Copy the material below line for line, changing nothing.

>>>

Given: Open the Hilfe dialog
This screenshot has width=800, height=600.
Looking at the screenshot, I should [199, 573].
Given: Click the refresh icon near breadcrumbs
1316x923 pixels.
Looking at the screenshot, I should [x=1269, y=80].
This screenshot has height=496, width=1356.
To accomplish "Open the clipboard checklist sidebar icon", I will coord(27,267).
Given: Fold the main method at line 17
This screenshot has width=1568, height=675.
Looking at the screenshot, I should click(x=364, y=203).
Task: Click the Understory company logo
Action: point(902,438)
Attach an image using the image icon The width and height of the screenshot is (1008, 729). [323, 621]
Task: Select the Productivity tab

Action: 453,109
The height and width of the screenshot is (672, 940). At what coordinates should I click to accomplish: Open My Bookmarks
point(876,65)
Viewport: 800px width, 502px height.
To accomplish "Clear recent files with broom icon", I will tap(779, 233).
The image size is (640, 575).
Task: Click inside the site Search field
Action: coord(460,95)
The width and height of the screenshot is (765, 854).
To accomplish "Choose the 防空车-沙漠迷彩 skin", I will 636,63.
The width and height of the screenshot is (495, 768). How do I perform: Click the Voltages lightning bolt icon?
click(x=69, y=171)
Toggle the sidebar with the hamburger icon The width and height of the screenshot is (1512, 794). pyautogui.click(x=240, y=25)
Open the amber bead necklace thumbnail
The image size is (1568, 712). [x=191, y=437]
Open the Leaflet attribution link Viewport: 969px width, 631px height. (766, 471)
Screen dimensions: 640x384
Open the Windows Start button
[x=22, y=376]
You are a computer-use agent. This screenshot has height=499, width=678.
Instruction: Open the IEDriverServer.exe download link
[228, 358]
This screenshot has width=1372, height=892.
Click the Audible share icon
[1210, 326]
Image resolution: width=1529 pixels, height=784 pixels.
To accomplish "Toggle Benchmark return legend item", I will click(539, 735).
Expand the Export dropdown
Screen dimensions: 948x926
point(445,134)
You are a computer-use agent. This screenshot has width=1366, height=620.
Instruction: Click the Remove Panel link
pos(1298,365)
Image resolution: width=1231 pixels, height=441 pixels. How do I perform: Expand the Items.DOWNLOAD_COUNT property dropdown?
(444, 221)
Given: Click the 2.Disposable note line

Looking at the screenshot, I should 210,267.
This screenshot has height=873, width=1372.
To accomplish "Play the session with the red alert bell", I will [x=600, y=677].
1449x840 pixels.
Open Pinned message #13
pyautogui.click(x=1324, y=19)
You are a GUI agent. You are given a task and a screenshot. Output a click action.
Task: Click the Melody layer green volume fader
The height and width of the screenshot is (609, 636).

<<<

## Written solution
Given: Open the Hilfe dialog
This screenshot has width=800, height=600.
Looking at the screenshot, I should [199, 573].
Given: Click the refresh icon near breadcrumbs
1316x923 pixels.
Looking at the screenshot, I should [x=1269, y=80].
This screenshot has height=496, width=1356.
To accomplish "Open the clipboard checklist sidebar icon", I will coord(27,267).
Given: Fold the main method at line 17
This screenshot has width=1568, height=675.
Looking at the screenshot, I should click(x=364, y=203).
Task: Click the Understory company logo
Action: point(902,438)
Attach an image using the image icon The width and height of the screenshot is (1008, 729). [323, 621]
Task: Select the Productivity tab

Action: 453,109
The height and width of the screenshot is (672, 940). At what coordinates should I click to accomplish: Open My Bookmarks
point(876,65)
Viewport: 800px width, 502px height.
To accomplish "Clear recent files with broom icon", I will tap(779, 233).
The image size is (640, 575).
Task: Click inside the site Search field
Action: coord(460,95)
The width and height of the screenshot is (765, 854).
To accomplish "Choose the 防空车-沙漠迷彩 skin", I will 636,63.
The width and height of the screenshot is (495, 768). How do I perform: Click the Voltages lightning bolt icon?
click(x=69, y=171)
Toggle the sidebar with the hamburger icon The width and height of the screenshot is (1512, 794). pyautogui.click(x=240, y=25)
Open the amber bead necklace thumbnail
The image size is (1568, 712). [x=191, y=437]
Open the Leaflet attribution link Viewport: 969px width, 631px height. (766, 471)
Screen dimensions: 640x384
Open the Windows Start button
[x=22, y=376]
You are a computer-use agent. This screenshot has height=499, width=678.
Instruction: Open the IEDriverServer.exe download link
[228, 358]
This screenshot has width=1372, height=892.
Click the Audible share icon
[1210, 326]
Image resolution: width=1529 pixels, height=784 pixels.
To accomplish "Toggle Benchmark return legend item", I will click(539, 735).
Expand the Export dropdown
Screen dimensions: 948x926
point(445,134)
You are a computer-use agent. This screenshot has width=1366, height=620.
Instruction: Click the Remove Panel link
pos(1298,365)
Image resolution: width=1231 pixels, height=441 pixels. How do I perform: Expand the Items.DOWNLOAD_COUNT property dropdown?
(444, 221)
Given: Click the 2.Disposable note line

Looking at the screenshot, I should 210,267.
This screenshot has height=873, width=1372.
To accomplish "Play the session with the red alert bell", I will [x=600, y=677].
1449x840 pixels.
Open Pinned message #13
pyautogui.click(x=1324, y=19)
You are a GUI agent. You are given a task and a screenshot. Output a click action.
Task: Click the Melody layer green volume fader
The height and width of the screenshot is (609, 636).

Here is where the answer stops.